Revision as of 13:24, 19 April 2009 by SpammerHellDontDelete
Cyborg Meeting April 19th, 2009
- Eric - mechanical engineer, works on liquid sensors at work, working on compass vibro anklet (CVA) here
- Ryan - has a cording keyboard (he does 10 WPM), interested in building a wearable computer
- Mike - cyber cyborg - sense things that are going on inside your computer, immersive environment, multi-dimensional
- Sarah - monitor of the human self, text enrichment of the environment, internet connectivity of the environment
- Ayer - merge myself in the opposite direction into computer, selling 40% of his life on a website, ARG - augumented reality game
- Matt - tinker in electronics. Clone of compass vibro anklet in a pendant. Sleep watch.
- Ted - also wants clone of CVA.
- Milo - interested in cording keyboard, other types of input devices, what is machine learning doing regarding that... wants NB to have a sensory deprivation baths. Ted: there is two in Oakland called "float", $70/hour, they take reservations tues thur sunday.
- Rachel, eyes in the back of the back, sonar sensors and vibro motors
- Jeff - software background. AI angle, modeling embodiment, pervasive in language, using devices to get data which would be fed into AI
- Skory - CVA
- David - vertically oriented CVA
Show and Tell
- CVA - Intro and third armature design. Vibration haptics. Discussion of washability. Discussion of using accelerometer to detect walking. Skory talks about his one buzz accelerometer, but accelerometers are way more sensitive to tilt than movement. Sell kits of them - open source, get lots of people using them, encourage derivative innovation.

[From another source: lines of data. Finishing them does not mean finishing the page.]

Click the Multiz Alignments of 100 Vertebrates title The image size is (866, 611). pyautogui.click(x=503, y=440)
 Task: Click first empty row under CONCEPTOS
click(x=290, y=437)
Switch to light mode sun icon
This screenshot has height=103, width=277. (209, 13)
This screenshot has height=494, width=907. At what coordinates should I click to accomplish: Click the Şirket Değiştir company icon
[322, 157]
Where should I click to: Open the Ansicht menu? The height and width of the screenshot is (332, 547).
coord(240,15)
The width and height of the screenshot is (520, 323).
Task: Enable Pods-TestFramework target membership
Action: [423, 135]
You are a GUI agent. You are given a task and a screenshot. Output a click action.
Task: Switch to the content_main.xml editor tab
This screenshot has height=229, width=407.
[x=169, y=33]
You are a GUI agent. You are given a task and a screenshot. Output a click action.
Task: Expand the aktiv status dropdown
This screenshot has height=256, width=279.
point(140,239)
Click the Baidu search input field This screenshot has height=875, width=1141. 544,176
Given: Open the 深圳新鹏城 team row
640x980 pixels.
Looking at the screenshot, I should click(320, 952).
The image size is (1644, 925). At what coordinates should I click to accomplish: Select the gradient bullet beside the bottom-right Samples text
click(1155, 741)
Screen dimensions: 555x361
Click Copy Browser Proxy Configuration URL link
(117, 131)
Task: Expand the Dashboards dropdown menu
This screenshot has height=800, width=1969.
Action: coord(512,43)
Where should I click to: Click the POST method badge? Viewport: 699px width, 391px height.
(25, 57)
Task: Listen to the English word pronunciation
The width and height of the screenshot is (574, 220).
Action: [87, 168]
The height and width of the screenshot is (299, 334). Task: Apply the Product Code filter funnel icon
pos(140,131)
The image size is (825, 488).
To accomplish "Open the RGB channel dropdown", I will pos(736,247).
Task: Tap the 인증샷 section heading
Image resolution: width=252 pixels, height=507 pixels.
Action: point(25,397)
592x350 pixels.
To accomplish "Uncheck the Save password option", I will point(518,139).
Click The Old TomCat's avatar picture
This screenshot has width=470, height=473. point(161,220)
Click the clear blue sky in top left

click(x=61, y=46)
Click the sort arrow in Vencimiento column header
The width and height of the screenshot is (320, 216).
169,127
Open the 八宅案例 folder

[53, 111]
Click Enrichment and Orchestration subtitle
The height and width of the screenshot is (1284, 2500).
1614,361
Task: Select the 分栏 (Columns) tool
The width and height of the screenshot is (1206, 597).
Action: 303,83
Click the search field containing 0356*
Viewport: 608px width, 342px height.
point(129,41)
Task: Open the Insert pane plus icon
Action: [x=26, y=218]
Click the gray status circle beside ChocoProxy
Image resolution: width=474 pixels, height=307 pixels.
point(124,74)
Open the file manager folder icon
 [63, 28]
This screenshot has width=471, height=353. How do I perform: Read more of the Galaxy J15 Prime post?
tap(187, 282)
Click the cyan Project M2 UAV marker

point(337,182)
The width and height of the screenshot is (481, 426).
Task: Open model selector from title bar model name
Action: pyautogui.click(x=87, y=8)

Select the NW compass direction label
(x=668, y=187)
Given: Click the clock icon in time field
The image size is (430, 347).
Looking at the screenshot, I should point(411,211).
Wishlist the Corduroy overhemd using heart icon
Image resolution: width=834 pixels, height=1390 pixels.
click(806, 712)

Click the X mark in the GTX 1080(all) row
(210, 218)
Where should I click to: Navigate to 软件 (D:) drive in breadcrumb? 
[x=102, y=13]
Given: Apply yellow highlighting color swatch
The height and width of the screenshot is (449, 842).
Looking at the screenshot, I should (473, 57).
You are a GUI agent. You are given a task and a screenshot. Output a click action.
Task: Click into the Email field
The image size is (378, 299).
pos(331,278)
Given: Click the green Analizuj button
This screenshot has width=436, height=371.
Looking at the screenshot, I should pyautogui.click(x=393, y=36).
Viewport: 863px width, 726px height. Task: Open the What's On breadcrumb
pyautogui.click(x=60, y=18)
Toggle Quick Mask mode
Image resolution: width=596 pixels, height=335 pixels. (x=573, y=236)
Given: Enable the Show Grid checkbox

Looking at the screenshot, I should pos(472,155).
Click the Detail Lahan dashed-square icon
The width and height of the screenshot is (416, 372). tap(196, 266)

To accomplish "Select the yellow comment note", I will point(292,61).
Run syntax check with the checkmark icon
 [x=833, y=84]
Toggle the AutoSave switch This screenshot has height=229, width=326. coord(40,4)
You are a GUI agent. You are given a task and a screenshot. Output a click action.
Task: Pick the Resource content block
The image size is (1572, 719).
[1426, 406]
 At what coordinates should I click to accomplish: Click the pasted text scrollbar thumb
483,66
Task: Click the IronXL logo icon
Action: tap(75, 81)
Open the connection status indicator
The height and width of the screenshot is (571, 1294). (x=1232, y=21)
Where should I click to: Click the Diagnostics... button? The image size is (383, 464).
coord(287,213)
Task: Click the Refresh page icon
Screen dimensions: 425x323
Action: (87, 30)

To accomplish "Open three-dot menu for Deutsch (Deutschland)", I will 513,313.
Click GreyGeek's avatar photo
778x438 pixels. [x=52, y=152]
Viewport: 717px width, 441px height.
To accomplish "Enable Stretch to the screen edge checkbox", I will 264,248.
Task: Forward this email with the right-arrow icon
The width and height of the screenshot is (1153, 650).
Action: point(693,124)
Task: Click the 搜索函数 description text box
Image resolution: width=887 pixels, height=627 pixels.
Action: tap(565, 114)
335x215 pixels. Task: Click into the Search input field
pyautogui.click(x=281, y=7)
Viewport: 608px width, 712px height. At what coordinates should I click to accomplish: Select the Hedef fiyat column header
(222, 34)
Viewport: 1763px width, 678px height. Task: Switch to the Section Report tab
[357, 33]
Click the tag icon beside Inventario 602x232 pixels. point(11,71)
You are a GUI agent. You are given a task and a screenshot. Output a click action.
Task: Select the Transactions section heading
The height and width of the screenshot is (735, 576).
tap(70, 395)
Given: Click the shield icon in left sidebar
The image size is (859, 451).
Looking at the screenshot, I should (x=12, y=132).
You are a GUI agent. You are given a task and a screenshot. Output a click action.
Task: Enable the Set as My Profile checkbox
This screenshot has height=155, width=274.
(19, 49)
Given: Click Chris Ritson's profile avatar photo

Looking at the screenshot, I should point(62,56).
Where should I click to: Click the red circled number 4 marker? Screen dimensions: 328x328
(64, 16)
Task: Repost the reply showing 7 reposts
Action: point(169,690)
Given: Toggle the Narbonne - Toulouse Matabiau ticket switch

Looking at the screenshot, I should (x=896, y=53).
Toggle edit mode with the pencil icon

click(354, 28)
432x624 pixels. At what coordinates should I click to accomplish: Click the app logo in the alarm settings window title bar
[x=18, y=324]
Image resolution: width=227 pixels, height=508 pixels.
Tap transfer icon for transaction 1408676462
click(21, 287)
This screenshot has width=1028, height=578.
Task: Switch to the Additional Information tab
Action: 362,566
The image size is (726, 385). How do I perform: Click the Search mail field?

- Twiddler 2 - Ryan got this one on eBay, they are not being made any more. 12 buttons (3x4), held with strap in hand, trackpoint mouse and modifier keys for alt, ctrl, etc. Horrible keymap. Better one called "tab space". Has a typing tutor for it, he can do about 10 WPM. Milo wants a display on the back of the strap.
- Vertically oriented CVA - how well will the brain adapt to that? David has ordered parts and is making progress.
- Explanation of Amazon's mechanical turk.
- Sleep Watches - sleep cycles, each person has unique pattern. Should wake people up at the top of the cycles, when they will be refreshed rather than groggy. Watch monitors your cycles and wakes you up at top of cycle nearest the time you specify (half hour window). He has a 21 minute sleep cycle. He is interested to get more data than just the start of your sleep cycle. Device works using an accelerometer. Body Bug: monitors your calorie consumption using accelerometer, heart rate monitor, body temperature, skin galvanic response. Budget version: ActiGraph, they also make a sleep tracker watch. ActiGraph website has products and links to papers of researchers using their devices. theactigraph.com. Her thing was about $200, but website now claims $450. There is clearly low hanging fruit here since we could build something for <$100 easy... Human Instrumentation Project - Ayer wants to work on this, determine resolution of our haptic senses.
- Haptic ascii, e.g. via morse code, input text into your brain.
- Haptic Clock - nobody has adopted this project!
- Motion Sensing Vest - sonar sensors working fine. Range hard to tell, envelop of sensor is strangely shaped, really good to 3', then cone broadens out. Ted will bring a MaxBotics Easy4 by on Tuesday. Ted was building a collision sensor for a car but range and accuracy not good enough to be useful. Rachel has only one sensor so far. Armature progress - but under should blades is not a good place, up at back of shoulder will be a better place. Ribbon cable is not suitable either, it's too stiff because armature warps with it and then motors are not against skin. Conductive thread in the sensebridge bin fails to drive motor (at 3V) if it's longer than 6"! She has bought some thicker gage conductive thread which is better. How do you connect conductive thread - it doesn't solder well. You can tie it. She plans to use crimping beads (small metallic pieces of tube), which she can stick into clothing, then you can solder to the crimping bead (you did that before for a different project).
- Discussion of Surgers - Rachel has one. Stella has not gotten back to Skory about bringing her's in / teaching a class.